Sex, age and comorbidities was not a significant predictor of thromboembolism in any of the cancers analyzed in this database. Although a recent study reported that men had a higher risk of recurrent idiopathic venous thromboembolism than women that study specifically excluded cancer patients [8]. VTE's are common in cancer patients undergoing surgery, chemotherapy and radiotherapy and the above study proves that the risk of VTE's are heightened with aggressive treatment strategies availed by the cancer patients and this has been noted in Khorana et.al. [9]. Early prophylaxis in cancer patients improved survival and this co-relates with the standard norm of early prophylaxis with low molecular weight heparins leading to better control and overall survival [10]. There are several limitations to this study; Inclusion of the 96 patients who presented with venous thromboembolism and were concurrently diagnosed with cancer could be viewed as inflating the incidence of thromboembolism among cancer cases. A comparative arm would be appropriate to evaluate the burden of venous thromboembolism in the Indian cancer population.

Summary

This study used Indian cancer based data to estimate the incidence, time course of venous thromboembolism among patients with cancer. The presence of venous thromboembolism was seen as a significant predictor of death for all cancer types analyzed, and this was true for patients with localized, regional, or metastatic- stage disease. These findings identify potential populations that might be considered for thromboprophylaxis and in-turn improve the outcomes of cancer patients diagnosed with VTE's.

References

  1. Stein PD, Beemath A, Meyers FA, Skaf E, Sanchez J, et al. (2006) Incidence of venous thromboembolism in patients hospitalized with cancer. Am J Med 119(1): 60-68.
  2. Green KB, Silverstein RL (1996) Hypercoagulability in cancer. Hematology/Oncology Clinics 10(2): 499-530.
  3. Donati MB (1994) Cancer and thrombosis.
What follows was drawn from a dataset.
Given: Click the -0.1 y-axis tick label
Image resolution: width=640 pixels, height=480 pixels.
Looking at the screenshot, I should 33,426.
Haemostasis 24(2): 128-131.
  4. Heit JA, Silverstein MD, Mohr DN, Petterson TM, O'Fallon WM, et al. (2000) Risk factors for deep vein thrombosis and pulmonary embolism: A population-based case-control study. Arch Intern Med 160(6): 809815.
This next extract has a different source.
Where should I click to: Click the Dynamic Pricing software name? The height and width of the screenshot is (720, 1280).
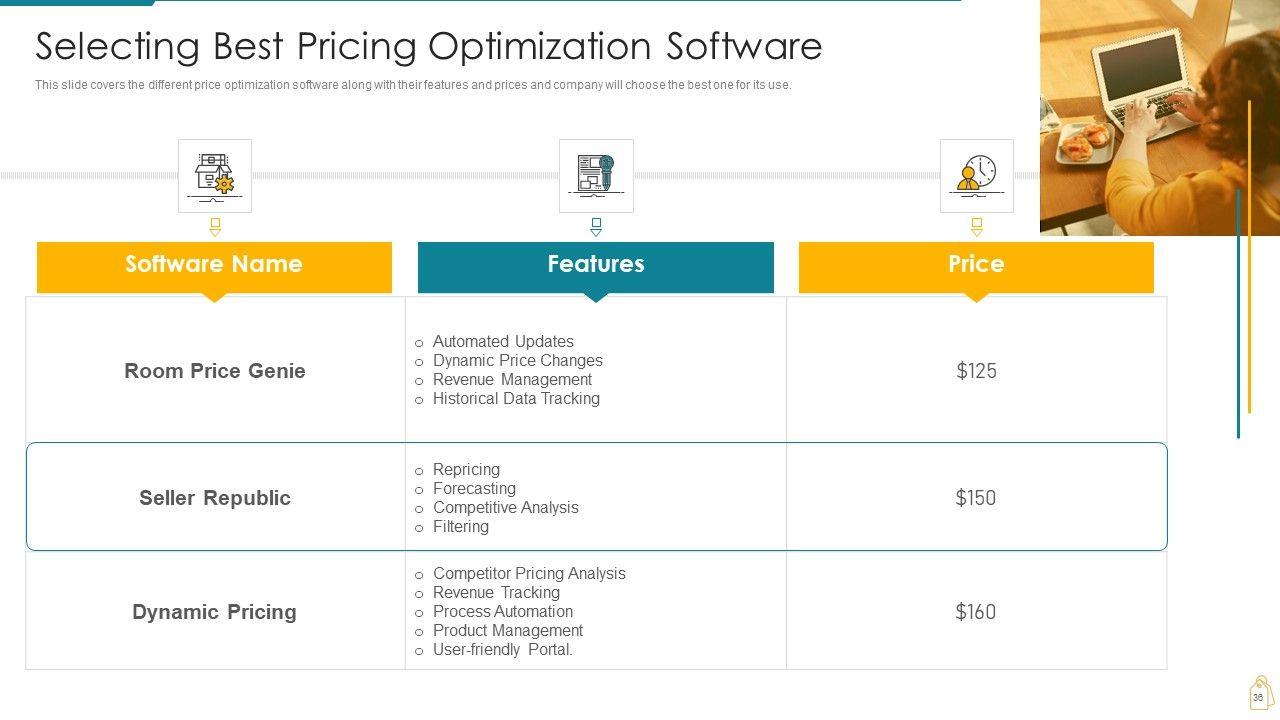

  5. Sorensen HT, Mellemkjaer L, Olsen JH, Baron J (2000) Prognosis of cancers associated with venous thromboembolism. N Engl J Med 343(25): 1846-1850.
  6. Wells PS, Lensing AW, Hirsh J (1994) Graduated compression stockings in the prevention of postoperative venous thromboembolism. A metaanalysis. Arch Intern Med 154(1): 67-72.
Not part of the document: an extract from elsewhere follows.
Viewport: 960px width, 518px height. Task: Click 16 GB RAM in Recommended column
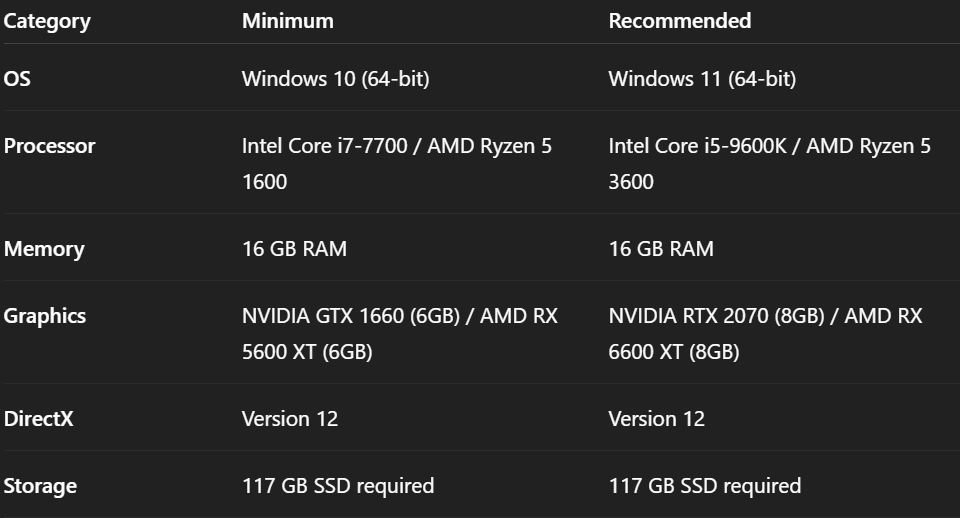tap(661, 249)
  7. Lee AY, Levine MN, Baker RI, Bowden C, Kakkar AK, et al. (2003) Randomized Comparison of Low-Molecular-Weight Heparin versus Oral Anticoagulant Therapy for the Prevention of Recurrent Venous Thromboembolism in Patients with Cancer (CLOT) Investigators. Low- molecular-weight heparin versus a coumarin for the prevention of recurrent venous thromboembolism in patients with cancer. N Engl J Med 349(2):146-153.
  8. Moores L, Bilello KL, Murin S (2004) Sex and gender issues and venous thromboembolism, Clin Chest Med 25(2): 281-297.
  9. Alok A. Khorana, Gregory C. Connolly (2009) Assessing Risk of Venous Thromboembolism in the Patient with Cancer, J Clin Oncol 27(29): 48394847.
  10. Dolovich LR, Ginsberg JS, Douketis JD, Holbrook AM, Cheah G, et al. (2000) A meta-analysis comparing low-molecular-weight heparins with unfractionated heparin in the treatment of venous thromboembolism. Arch Intern Med 160(2): 181-188.